Insecurity Insight a récemment publié un nouveau manuel sur la gestion des risques de sécurité dans le secteur de la santé. Christina Wille explique pourquoi il est si urgent d'agir...
Un nouveau manuel pour protéger le personnel de santé
Les soins de santé doivent être protégés contre la violence. Mais trop souvent, le personnel de santé est pris pour cible ou attaqué. Pour y remédier, Insecurity Insight a récemment publié un nouveau manuel sur la gestion des risques de sécurité, spécialement conçu pour le secteur de la santé.
Ce manuel propose des recommandations essentielles à l’attention des responsables de programmes de santé et des ONG collaborant avec des partenaires de première ligne. Il met également à disposition des outils pratiques pour renforcer la gestion des risques liés à la sécurité dans le secteur de la santé.
En suivant les orientations de ce manuel, les ONG peuvent intégrer plus efficacement les considérations de sécurité dans leurs accords de partenariat et leurs budgets, en y incluant des activités spécifiques. Cela contribue à la mise en place de services de santé plus sûrs et plus résilients.
Par ailleurs, le manuel vise à renforcer les capacités des partenaires locaux en leur fournissant des conseils adaptés à leurs contextes et défis particuliers. Il constitue ainsi un outil clé pour ancrer localement la gestion des risques de sécurité, et favoriser une prestation de soins plus sûre et durable pour toutes et tous.
Pourquoi avons-nous besoin d’une sécurité spécialisée pour le secteur de la santé ?
Insecurity Insight a élaboré ce manuel en réponse aux risques spécifiques auxquels le secteur de la santé est confronté en période de conflit. Ces défis appellent une approche de gestion des risques de sécurité à la fois ciblée et adaptable.
L’un des aspects particuliers du secteur de la santé réside dans la nécessité d’une prestation en présentiel. Les professionnels de santé doivent voir et soigner physiquement les patients, ce qui les empêche de travailler à distance, même dans les environnements les plus dangereux. Leur présence sur le terrain, inhérente à leur mission, les expose donc à des risques accrus.

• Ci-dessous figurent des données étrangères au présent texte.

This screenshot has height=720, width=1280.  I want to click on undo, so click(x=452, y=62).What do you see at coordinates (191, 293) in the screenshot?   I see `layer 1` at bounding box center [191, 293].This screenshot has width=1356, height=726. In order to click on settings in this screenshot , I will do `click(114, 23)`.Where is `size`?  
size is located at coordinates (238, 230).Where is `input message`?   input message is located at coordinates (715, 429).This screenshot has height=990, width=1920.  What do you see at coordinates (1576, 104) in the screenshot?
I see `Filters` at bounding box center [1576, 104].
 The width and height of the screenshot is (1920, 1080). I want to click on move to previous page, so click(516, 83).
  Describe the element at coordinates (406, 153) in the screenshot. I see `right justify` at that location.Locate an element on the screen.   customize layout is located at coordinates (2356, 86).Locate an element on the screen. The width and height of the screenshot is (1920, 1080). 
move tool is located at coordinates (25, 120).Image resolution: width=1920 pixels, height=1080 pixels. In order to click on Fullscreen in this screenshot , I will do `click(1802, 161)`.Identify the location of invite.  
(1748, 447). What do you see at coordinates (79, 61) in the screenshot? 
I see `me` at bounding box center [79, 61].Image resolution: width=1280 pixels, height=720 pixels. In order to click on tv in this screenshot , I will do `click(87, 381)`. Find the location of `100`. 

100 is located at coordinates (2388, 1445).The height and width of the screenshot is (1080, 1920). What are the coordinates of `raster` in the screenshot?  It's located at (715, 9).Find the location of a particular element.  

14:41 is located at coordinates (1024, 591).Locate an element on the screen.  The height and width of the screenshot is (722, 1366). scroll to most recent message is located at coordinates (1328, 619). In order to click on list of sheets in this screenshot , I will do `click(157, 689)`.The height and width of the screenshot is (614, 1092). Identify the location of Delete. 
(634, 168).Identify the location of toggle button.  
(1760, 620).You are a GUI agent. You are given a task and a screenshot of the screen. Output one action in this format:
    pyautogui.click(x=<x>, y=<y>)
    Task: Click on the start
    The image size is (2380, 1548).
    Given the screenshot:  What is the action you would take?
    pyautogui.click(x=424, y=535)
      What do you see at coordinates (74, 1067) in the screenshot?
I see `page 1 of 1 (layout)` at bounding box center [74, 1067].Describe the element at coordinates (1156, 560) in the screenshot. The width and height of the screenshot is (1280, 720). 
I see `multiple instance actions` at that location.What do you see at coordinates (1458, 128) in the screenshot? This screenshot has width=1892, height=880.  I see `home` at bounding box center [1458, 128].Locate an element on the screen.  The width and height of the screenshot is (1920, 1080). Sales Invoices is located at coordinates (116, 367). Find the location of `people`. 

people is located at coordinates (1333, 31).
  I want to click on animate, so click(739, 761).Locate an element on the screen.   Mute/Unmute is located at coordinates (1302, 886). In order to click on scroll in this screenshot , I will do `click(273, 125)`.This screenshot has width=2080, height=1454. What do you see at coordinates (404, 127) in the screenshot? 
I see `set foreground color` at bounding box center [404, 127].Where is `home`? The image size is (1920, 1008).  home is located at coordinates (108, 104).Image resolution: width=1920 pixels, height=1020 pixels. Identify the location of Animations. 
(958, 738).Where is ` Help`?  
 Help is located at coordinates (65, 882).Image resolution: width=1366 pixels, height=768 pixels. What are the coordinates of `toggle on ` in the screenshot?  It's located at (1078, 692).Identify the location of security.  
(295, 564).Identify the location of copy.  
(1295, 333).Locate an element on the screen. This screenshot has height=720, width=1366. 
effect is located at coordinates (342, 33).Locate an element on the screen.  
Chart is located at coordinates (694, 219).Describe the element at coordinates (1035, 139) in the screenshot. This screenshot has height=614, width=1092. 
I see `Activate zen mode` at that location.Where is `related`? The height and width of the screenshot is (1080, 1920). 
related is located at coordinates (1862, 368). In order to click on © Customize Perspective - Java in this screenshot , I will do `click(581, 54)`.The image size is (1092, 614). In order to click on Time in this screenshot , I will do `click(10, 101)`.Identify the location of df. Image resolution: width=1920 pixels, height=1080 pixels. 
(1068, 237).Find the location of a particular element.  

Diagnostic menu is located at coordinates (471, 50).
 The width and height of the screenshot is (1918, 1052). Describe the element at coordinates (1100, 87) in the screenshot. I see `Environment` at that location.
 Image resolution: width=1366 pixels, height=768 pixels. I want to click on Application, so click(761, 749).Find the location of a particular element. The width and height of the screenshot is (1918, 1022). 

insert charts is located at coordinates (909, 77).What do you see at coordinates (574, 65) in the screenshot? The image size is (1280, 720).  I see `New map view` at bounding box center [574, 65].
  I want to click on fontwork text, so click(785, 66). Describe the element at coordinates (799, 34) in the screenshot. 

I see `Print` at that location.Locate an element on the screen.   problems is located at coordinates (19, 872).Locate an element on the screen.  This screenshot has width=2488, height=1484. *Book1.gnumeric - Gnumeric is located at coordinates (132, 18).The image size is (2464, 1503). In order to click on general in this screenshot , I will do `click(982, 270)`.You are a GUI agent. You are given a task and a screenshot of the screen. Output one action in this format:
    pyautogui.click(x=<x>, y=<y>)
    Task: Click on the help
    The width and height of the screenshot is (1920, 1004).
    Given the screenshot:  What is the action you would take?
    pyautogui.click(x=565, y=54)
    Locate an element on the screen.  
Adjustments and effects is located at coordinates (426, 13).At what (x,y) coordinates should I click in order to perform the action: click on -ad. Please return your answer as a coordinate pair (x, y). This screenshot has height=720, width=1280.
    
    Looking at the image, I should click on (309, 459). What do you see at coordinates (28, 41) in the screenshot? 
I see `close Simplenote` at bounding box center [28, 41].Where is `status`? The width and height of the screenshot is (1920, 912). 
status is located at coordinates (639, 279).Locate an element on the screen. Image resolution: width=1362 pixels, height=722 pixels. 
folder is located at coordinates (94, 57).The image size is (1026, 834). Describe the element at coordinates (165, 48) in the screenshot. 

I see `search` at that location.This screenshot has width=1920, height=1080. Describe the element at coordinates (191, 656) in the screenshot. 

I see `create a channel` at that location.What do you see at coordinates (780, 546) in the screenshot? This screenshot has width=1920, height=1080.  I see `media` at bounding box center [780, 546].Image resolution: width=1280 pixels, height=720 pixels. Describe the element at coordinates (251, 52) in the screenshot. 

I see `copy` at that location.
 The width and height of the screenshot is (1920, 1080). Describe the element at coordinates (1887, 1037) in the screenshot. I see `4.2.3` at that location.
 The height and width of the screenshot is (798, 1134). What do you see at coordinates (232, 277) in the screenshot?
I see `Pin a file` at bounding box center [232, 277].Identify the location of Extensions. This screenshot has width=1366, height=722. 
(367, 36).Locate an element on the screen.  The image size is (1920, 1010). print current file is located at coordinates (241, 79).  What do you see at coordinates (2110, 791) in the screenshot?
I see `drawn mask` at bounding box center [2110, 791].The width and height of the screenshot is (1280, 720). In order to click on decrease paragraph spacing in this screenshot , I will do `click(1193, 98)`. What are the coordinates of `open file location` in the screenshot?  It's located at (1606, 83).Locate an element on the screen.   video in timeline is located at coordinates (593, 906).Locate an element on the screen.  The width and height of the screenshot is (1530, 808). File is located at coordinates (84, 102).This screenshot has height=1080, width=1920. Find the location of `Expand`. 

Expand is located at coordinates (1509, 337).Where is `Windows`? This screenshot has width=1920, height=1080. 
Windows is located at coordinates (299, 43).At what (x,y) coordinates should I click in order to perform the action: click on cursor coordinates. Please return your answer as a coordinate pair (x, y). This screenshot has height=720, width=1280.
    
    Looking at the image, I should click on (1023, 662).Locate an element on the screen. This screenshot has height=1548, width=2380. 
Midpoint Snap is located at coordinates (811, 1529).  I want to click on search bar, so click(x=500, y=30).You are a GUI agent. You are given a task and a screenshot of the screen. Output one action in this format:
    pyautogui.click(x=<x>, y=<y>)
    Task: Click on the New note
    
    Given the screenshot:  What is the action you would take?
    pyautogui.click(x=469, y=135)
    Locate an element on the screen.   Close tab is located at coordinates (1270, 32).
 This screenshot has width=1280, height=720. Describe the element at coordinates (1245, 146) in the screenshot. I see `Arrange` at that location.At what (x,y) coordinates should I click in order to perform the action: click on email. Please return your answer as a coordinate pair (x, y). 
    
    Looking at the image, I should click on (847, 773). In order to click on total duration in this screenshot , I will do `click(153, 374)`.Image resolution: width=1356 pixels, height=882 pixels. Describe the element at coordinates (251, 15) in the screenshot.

De plus, les établissements de santé doivent rester ouverts et accessibles à tous les patients. Contrairement à certains acteurs humanitaires qui peuvent adopter une stratégie de « bunkerisation » — en exerçant leurs activités à l’abri de structures fortifiées protégées par des gardes armés — les services de santé ne peuvent ni fonctionner comme des centres sécurisés, ni appliquer des protocoles de sécurité comparables à ceux des aéroports. Des mesures excessivement restrictives pourraient non seulement décourager les patients, mais aussi ralentir les soins, avec des conséquences potentiellement fatales.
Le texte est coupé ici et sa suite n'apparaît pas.